As geopolitical tensions continue to disrupt global fuel markets, artificial intelligence data centers are driving electricity demand to historic highs, and more than 400 million people across Asia still lack reliable access to power — over 350 million with limited access and another 53 million with none at all.

Held at the Asian Development Bank’s Manila headquarters from June 8 to 11, under the theme “Beyond Transition: Building Secure, Resilient, Inclusive, and Intelligent Energy Systems,” the forum also marked ADB’s 60th anniversary and brought together governments, developers, financiers, and researchers from across the region. What emerged over four days was a clear shift: Asia is no longer debating whether to transition to clean energy.

CleanTechnica was there to witness key how the region is grappling with how fast it can move, how interconnected its systems must become, and how intelligently it can manage the complexity that comes with a renewable-heavy grid.

ADB President Masato Kanda set the tone in his opening remarks on June 9, telling delegates that the region faces one of its most serious energy challenges in decades. “We have been painfully reminded in recent weeks that, when it comes to energy security, no country can go it alone,” Kanda said, pointing to how the conflict in the Middle East had rippled through fuel markets and shown how exposed Asia’s import-dependent economies remain. His prescription was blunt: “We must build a power system that connects our economies, strengthens our resilience, and delivers energy across the region.” The line that “no country can go it alone” was no longer a philosophical statement — by the end of the week, it had become the forum’s working assumption.

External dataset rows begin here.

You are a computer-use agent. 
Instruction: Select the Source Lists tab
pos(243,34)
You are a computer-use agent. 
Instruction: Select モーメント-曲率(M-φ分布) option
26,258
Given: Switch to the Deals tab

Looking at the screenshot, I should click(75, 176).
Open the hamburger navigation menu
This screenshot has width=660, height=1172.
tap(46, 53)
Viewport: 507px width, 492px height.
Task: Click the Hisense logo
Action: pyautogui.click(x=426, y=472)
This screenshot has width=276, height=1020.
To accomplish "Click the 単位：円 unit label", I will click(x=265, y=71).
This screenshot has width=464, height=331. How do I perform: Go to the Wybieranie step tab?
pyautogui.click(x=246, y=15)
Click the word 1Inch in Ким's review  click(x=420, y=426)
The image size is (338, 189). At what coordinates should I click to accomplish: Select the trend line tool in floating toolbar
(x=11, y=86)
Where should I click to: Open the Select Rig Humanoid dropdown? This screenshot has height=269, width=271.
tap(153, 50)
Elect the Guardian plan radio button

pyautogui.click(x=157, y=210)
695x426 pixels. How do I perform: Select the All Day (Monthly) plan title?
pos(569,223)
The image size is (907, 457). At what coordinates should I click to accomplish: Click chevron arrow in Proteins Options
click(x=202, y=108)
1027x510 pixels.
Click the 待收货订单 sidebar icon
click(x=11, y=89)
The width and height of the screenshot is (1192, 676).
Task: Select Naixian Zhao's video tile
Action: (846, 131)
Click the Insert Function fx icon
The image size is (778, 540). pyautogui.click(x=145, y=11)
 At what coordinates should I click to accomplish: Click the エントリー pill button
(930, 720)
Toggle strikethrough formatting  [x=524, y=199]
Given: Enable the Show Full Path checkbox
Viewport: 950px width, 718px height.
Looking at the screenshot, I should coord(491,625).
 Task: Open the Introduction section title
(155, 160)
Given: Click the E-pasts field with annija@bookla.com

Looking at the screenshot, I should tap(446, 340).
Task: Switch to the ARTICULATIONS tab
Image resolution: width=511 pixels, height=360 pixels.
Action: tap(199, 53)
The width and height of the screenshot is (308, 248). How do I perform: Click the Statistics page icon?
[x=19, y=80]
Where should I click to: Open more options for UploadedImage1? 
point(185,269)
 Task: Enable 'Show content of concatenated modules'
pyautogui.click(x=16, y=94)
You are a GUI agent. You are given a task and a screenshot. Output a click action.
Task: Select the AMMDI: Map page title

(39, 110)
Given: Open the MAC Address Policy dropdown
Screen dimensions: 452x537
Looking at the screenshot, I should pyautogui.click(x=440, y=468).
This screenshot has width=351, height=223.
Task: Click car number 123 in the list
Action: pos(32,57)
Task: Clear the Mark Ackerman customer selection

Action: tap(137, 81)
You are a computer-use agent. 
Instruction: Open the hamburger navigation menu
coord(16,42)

A region betting on offshore wind — and waiting on its grid

One of the most dynamic conversations at ACEF centered on offshore wind, particularly in the Philippines. The session hosted by the Norwegian Embassy drew a standing-room-only crowd, a sign of how quickly investor interest is accelerating. The Philippines, with its deep waters and strong wind resources, is emerging as a potential offshore wind powerhouse in Southeast Asia. But the enthusiasm was tempered by a familiar reality: large-scale offshore wind cannot thrive without major upgrades to transmission infrastructure. Grid modernization, in other words, isn’t just a technical line item — it’s the gate that determines whether the Philippines can capture billions in investment and become a regional leader in renewable deployment, or watch that investment flow to neighbors with readier grids.

Nuclear’s cautious return to the table

Nuclear energy also re-entered the regional conversation, though with caution. IAEA Director General Rafael Mariano Grossi noted that several Southeast Asian countries are now on serious exploratory roadmaps for nuclear power. ADB, for its part, made clear that its support will focus on capacity building rather than direct financing — a pragmatic read of the moment: nuclear may eventually play a role in long-term energy security, but it isn’t a near-term fix for countries wrestling with immediate reliability and affordability problems. The renewed interest reads less as ideology and more as diversification, one more option on the table as the limits of fossil fuel dependence become harder to ignore.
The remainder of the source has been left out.